--- BEGIN ---

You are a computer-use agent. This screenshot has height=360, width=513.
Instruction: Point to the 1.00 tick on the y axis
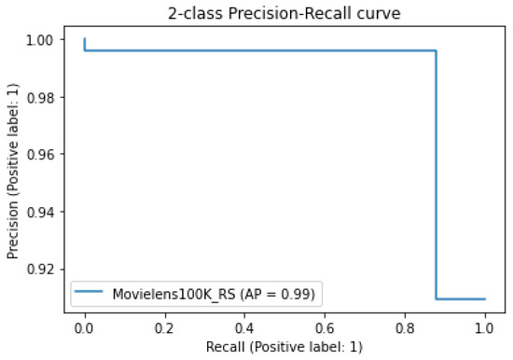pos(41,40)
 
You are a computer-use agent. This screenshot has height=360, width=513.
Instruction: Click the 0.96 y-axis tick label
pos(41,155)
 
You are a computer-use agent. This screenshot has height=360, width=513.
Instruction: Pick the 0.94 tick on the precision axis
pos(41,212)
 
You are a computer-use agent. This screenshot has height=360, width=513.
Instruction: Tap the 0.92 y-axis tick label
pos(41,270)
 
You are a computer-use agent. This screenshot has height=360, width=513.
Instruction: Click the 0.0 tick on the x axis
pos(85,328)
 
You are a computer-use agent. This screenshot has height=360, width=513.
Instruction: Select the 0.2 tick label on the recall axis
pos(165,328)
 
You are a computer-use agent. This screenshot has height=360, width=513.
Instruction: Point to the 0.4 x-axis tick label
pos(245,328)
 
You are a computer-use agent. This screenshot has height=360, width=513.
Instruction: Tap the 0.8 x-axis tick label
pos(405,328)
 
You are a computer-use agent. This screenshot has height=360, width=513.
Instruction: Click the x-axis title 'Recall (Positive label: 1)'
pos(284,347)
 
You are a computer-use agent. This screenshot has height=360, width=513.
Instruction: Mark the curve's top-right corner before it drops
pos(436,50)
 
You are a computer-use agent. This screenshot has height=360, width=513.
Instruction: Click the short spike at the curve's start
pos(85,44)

--- END ---

### GIVEN EXERCISE
Return the lines unchanged from the start of the records through the line with "pos(41,155)", including that line. Leave the pictures out.

### ANSWER FOR THIS EXERCISE
You are a computer-use agent. This screenshot has height=360, width=513.
Instruction: Point to the 1.00 tick on the y axis
pos(41,40)
 
You are a computer-use agent. This screenshot has height=360, width=513.
Instruction: Click the 0.96 y-axis tick label
pos(41,155)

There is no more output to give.